On the basis of the dose-division method, in vivo plasma concentrations of exogenous MT were calculated based on the release rate of three batches of MT osmotic pump tablets. Fig. 2 showed that the senior population still secreted a certain amount of MT, and the maximum plasma concentration was half that of a younger population. Thus, the final plasma concentration of MT in the body should be the sum of the concentration of endogenous and exogenous MT. The plasma concentration of conventional MT sustained release tablets with a dose of 2 mg had been predicted by the way. If all the MT dosage forms were administered at 18:00 p.m., the predicted plasma profiles of MT for the osmotic pump tablets and the conventional sustained release tablets at different times (Fig. 7).

Figure 7

Calculated in vivo plasma concentration curves of MT for three batches osmotic pump tablets, physiological release and by dose-division method (◆ 20131031, ■ 20131101, ▲ 20131126, ● physiological release, ◇ release of MT conventional sustained release tablets).
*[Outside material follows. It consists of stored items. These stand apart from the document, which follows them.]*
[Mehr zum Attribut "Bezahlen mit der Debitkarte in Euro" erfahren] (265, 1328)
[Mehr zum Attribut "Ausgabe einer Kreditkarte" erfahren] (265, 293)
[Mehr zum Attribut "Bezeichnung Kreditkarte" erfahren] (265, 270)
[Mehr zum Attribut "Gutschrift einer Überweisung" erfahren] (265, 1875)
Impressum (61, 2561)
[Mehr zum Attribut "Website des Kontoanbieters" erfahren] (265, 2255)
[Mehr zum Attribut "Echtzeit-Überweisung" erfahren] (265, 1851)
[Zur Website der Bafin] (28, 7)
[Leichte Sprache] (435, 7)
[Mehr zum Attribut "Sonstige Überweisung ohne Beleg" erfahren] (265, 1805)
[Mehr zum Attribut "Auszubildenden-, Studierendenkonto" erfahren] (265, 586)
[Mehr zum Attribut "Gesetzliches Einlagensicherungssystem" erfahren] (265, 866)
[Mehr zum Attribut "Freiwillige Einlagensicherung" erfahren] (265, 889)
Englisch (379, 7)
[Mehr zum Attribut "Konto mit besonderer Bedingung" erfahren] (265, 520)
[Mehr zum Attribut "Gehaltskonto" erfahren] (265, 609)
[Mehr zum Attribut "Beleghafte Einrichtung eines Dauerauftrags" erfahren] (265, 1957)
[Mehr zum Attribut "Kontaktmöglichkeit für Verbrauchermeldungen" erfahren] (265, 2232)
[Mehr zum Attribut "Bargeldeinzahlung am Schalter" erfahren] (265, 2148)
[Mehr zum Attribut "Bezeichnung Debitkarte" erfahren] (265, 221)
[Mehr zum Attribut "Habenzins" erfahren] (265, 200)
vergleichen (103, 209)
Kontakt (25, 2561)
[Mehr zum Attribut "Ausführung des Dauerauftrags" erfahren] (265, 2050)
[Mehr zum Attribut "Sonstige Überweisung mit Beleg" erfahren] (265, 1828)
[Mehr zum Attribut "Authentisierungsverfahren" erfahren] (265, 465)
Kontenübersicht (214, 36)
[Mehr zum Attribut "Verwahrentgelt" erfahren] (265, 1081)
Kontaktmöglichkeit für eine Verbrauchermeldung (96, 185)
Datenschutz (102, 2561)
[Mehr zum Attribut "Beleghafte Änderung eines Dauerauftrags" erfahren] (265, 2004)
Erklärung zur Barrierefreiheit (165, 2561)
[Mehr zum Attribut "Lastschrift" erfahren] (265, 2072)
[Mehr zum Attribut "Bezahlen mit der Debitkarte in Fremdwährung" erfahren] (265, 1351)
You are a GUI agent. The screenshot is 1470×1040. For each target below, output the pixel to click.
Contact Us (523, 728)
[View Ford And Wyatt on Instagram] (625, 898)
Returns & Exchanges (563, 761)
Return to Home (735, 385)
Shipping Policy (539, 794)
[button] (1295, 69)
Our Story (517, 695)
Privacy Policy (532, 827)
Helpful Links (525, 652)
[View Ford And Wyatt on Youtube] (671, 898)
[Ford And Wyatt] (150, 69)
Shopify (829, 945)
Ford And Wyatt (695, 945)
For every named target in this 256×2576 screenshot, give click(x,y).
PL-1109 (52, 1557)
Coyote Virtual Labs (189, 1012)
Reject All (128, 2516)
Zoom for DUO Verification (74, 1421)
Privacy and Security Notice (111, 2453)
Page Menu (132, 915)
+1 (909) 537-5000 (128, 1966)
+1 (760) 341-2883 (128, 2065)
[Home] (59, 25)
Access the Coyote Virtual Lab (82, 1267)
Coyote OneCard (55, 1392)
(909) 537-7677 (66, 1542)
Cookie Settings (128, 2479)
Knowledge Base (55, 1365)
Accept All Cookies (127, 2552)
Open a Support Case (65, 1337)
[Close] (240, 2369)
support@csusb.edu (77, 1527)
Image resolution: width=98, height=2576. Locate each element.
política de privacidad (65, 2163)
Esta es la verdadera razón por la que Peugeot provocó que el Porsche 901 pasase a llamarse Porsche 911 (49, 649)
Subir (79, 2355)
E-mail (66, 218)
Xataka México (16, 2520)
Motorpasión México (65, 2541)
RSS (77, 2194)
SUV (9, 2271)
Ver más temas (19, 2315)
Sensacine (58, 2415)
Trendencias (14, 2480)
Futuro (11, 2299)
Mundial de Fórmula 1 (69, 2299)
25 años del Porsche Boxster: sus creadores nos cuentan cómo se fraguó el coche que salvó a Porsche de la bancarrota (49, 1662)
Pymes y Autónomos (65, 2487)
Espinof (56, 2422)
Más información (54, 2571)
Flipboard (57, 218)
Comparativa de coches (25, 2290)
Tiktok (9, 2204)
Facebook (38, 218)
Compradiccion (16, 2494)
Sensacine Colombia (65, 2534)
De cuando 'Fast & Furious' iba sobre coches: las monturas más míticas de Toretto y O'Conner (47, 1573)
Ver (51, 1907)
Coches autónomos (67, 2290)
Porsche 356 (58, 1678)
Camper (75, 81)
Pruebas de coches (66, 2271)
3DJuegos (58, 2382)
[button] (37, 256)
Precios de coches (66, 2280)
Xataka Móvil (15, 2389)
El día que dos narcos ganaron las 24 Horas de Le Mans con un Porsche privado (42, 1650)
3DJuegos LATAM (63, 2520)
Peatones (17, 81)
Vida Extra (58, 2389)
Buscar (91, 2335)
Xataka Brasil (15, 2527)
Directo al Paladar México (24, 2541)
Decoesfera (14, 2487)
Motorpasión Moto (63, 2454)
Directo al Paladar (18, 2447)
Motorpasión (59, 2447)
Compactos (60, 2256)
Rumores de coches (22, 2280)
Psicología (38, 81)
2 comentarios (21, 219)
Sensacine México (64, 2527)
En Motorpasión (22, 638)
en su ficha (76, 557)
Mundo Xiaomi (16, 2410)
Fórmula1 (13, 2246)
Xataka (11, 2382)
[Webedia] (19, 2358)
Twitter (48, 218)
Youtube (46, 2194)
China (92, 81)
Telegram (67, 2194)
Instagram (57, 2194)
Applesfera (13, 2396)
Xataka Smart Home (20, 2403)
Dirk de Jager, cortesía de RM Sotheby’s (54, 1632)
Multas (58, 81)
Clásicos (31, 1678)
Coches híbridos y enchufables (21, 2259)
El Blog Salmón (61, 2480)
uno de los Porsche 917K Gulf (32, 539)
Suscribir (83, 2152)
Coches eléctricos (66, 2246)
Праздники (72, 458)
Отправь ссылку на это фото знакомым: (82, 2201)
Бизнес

The correlation analysis between the predicted plasma concentration curves for MT osmotic pump tablets in the senior population and physiological MT plasma concentration was carried out. Results indicated that osmotic pump tablets were similar to the physiological MT plasma profile, namely, the correlation coefficients (r) were 0.9366 (Batch No. 20131031), 0.9163 (Batch No. 20131101), 0.9264 (Batch No. 20131126) respectively (Fig. 7, left), while the predicted plasma concentration curve for MT conventional sustained release tablets was not similar to that of MT physiological profile (r=0.1218) (Fig. 7, right). The results suggested that the conventional controlled/sustained release systems were not bio-mimetic and the design in this research was achieved at the goal of a bio-mimetic DDS.

Conclusions

The secretion of endogenous MT has a time rhythm. However, the dose levels of the conventional oral pharmaceutical preparations are much higher than the physiological ones. In addition, the time rhythm of endogenous MT was not considered in the design of ordinary preparations, which may cause side effects following treatment, and be unable to achieve the best therapeutic effect. In this study, the novel design methodology of bio-mimetic DDS was investigated. Due to the differences of absorption and elimination process between animals and human beings, it is not possible to test whether the goal of bio-mimetic DDS is achieved using animal experimentation. Therefore, prediction of the plasma level based upon the release of a bio-mimetic DDS is of interest to enable the delivery of appropriate amounts at the correct rates of the endogenous material for replacement therapy.